Les autorités ont décrété une journée de deuil, mais aucune participation officielle n’est prévue pour cette commémoration.

Le 4 août 2020, peu après 18 h locales, la capitale libanaise basculait dans l’horreur après l’explosion de centaines de tonnes de nitrate d’ammonium, stockées depuis des années dans un entrepôt délabré du port de Beyrouth et « sans mesure de précaution » de l’aveu même du gouvernement.  

L’explosion a fait 214 morts, plus de 6500 blessés et ravagé des quartiers entiers de Beyrouth.  

Cette catastrophe de trop dans un pays englué dans la pire crise socio-économique de son histoire, « délibérée » selon la Banque mondiale, a nourri la colère contre une classe politique déjà largement honnie accusée de corruption et de laisser couler le Liban.

À partir de 15 h 30 (12 h 30 GMT), des milliers de Libanais venant de plusieurs points de rassemblement dans la capitale ont afflué vers le secteur du port pour rendre hommage aux victimes et réclamer justice.

Parmi les victimes, des pompiers décédés en éteignant l’incendie dans un hangar du port, qui a précédé l’explosion du nitrate. Ou encore des employés du port ensevelis sous la masse imposante des silos à grain en partie effondrés.

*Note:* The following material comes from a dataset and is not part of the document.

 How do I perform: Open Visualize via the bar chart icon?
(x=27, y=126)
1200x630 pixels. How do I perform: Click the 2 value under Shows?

PHOTO MOHAMED AZAKIR, REUTERS

L’explosion a fait 214 morts, plus de 6500 blessés et ravagé des quartiers entiers de Beyrouth.  

Les autorités ont décrété une journée de deuil, mais aucun responsable n’a participé à la commémoration, organisée notamment par les familles des victimes, des groupes de militants, des organisations de la société civile, et des partis de l’opposition.  

Dans le quartier de Karantina près du port, les proches de dix pompiers ayant péri dans l’explosion se sont rassemblés dans leur caserne. Des femmes toutes de noir vêtues brandissaient des portraits de proches morts, d’autres tenaient des fleurs blanches.  

Dans les ruelles avoisinantes, des banderoles géantes et des drapeaux libanais recouvrent des immeubles portant encore les traces de l’explosion. « Otages d’un État meurtrier », pouvait-on lire sur l’une d’elles.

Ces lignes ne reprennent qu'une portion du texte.